Rethinking Data Perturbation and Model Stabilization for Semi-supervised Medical Image Segmentation

Studies on semi-supervised medical image segmentation (SSMIS) have seen fast progress recently. Due to the limited labelled data, SSMIS methods mainly focus on effectively leveraging unlabeled data to enhance the segmentation performance. However, despite their promising performance, current state-of-the-art methods often prioritize integrating complex techniques and loss terms rather than addressing the core challenges of semi-supervised scenarios directly. We argue that the key to SSMIS lies in generating substantial and appropriate prediction disagreement on unlabeled data. To this end, we emphasize the crutiality of data perturbation and model stabilization in semi-supervised segmentation, and propose a simple yet effective approach to boost SSMIS performance significantly, dubbed DPMS. Specifically, we first revisit SSMIS from three distinct perspectives: the data, the model, and the loss, and conduct a comprehensive study of corresponding strategies to examine their effectiveness. Based on these examinations, we then propose DPMS, which adopts a plain teacher-student framework with a standard supervised loss and unsupervised consistency loss. To produce appropriate prediction disagreements, DPMS perturbs the unlabeled data via strong augmentations to enlarge prediction disagreements considerably.
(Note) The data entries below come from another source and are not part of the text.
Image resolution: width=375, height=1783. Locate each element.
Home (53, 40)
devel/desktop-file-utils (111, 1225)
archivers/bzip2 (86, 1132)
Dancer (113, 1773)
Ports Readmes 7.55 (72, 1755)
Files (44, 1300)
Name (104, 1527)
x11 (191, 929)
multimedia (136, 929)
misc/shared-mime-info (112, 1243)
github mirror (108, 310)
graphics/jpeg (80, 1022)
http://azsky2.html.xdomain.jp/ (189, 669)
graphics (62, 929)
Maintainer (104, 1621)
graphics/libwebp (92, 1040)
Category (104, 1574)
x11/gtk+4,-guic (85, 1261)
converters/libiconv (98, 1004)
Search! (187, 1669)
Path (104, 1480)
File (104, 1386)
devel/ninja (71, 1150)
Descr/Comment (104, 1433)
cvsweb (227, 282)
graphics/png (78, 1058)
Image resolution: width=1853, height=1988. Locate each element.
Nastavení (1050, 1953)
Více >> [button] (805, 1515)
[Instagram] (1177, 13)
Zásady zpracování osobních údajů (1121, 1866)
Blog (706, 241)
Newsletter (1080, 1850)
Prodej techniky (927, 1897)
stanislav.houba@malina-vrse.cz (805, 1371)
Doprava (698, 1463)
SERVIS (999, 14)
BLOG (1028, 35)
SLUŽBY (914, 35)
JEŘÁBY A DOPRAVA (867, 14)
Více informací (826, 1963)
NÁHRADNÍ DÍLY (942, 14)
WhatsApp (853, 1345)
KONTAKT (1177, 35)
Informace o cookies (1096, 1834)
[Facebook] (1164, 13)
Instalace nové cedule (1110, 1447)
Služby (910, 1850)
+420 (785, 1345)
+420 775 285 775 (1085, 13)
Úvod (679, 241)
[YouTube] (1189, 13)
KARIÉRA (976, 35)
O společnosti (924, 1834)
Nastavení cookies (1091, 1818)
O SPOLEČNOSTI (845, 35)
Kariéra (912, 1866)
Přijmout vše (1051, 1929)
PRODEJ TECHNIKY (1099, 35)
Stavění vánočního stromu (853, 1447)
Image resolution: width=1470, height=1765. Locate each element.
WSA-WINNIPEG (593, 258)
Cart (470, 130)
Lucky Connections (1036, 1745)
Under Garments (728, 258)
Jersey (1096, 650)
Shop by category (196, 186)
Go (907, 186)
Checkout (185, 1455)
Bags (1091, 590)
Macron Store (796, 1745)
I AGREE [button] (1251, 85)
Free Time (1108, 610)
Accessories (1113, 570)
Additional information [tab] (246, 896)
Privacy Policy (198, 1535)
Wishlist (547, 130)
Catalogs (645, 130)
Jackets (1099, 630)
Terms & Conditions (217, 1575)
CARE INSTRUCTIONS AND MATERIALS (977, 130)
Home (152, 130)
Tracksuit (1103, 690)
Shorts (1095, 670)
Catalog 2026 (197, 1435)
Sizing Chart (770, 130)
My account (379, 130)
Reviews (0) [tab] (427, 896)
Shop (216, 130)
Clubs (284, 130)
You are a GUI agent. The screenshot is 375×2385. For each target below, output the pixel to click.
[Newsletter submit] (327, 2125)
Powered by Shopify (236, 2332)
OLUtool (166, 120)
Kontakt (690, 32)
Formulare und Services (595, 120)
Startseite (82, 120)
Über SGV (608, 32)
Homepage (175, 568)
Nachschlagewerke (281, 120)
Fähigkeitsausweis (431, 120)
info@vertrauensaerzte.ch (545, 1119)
On the other hand, using EMA teacher when strong augmentation is applied does not necessarily improve performance. DPMS further utilizes a forwarding-twice and momentum updating strategies for normalization statistics to stabilize the training on unlabeled data effectively. Despite its simplicity, DPMS can obtain new state-of-the-art performance on the public 2D ACDC and 3D LA datasets across various semi-supervised settings, e.g. obtaining a remarkable 22.62% improvement against previous SOTA on ACDC with 5% labels.